Explore the material.
[a] According to the article on the number 225, what is 225 the smallest number to be?
[b] Continue the article on the number 225 after its last sentence.

Selected excerpt.
↓↓↓
| ← 224 | 225 | 226 → |
- Cardinal: two hundred twenty-five
- Ordinal: 225th (two hundred twenty-fifth)
- Factorization: 3^{2} × 5^{2}
- Prime: no
- Divisors: 1, 3, 5, 9, 15, 25, 45, 75, 225
- Greek numeral: ΣΚΕ´
- Roman numeral: CCXXV, ccxxv
- Binary: 11100001_{2}
- Ternary: 22100_{3}
- Senary: 1013_{6}
- Octal: 341_{8}
- Duodecimal: 169_{12}
- Hexadecimal: E1_{16}

= 225 (number) =

225 (two hundred [and] twenty-five) is the natural number following 224 and preceding 226.

== In mathematics ==
225 is the smallest number that is a polygonal number in five different ways. It is a square number (225 = 15^{2}), an octagonal number, and a squared triangular number (225 = (1 + 2 + 3 + 4 + 5)^{2} = 1^{3} + 2^{3} + 3^{3} + 4^{3} + 5^{3}) .
↑↑↑
Data listing.
↓↓↓
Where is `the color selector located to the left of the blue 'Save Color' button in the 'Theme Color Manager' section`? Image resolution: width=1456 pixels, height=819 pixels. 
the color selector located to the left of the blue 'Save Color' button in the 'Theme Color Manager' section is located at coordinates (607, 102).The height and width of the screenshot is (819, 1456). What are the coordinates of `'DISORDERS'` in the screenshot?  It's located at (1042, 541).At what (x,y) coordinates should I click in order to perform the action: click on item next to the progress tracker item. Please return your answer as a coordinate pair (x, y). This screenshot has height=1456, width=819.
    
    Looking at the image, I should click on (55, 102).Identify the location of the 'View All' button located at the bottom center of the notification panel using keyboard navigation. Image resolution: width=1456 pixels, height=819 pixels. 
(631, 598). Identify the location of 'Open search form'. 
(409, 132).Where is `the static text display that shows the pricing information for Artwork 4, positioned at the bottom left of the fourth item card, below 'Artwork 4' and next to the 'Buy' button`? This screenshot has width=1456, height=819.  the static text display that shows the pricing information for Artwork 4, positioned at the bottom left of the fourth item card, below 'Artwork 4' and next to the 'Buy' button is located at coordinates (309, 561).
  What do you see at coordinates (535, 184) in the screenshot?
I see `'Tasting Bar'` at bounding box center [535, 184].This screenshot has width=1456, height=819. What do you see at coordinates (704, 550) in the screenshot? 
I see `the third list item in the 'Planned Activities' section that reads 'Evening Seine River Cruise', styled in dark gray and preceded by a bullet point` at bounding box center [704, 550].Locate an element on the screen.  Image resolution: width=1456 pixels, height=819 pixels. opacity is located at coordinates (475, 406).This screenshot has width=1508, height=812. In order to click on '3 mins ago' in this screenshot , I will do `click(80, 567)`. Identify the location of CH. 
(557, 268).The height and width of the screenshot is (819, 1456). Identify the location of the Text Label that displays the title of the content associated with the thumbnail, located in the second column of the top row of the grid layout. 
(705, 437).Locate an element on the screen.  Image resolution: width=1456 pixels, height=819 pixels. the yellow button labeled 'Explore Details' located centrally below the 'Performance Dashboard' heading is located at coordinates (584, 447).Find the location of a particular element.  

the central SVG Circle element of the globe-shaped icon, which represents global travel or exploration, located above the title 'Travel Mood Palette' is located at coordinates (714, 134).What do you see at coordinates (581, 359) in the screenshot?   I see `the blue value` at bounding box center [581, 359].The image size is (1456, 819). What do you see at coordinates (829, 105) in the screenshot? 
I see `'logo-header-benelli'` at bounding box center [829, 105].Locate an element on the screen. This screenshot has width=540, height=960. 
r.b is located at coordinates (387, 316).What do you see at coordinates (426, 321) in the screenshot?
↑↑↑
List of answers.
[a] It is the smallest number that is a polygonal number in five different ways.

[b]
As the square of a double factorial, 225 = 5!!^{2} counts the number of permutations of six items in which all cycles have even length, or the number of permutations in which all cycles have odd length. And as one of the Stirling numbers of the first kind, it counts the number of permutations of six items with exactly three cycles.

225 is a highly composite odd number, meaning that it has more divisors than any smaller odd numbers. After 1 and 9, 225 is the third smallest number n for which σ(φ(n)) = φ(σ(n)), where σ is the sum of divisors function and φ is Euler's totient function. 225 is a refactorable number.

225 is the smallest square number to have one of every digit in some number base (225 is 3201 in base 4)

225 is the smallest odd number with exactly nine divisors.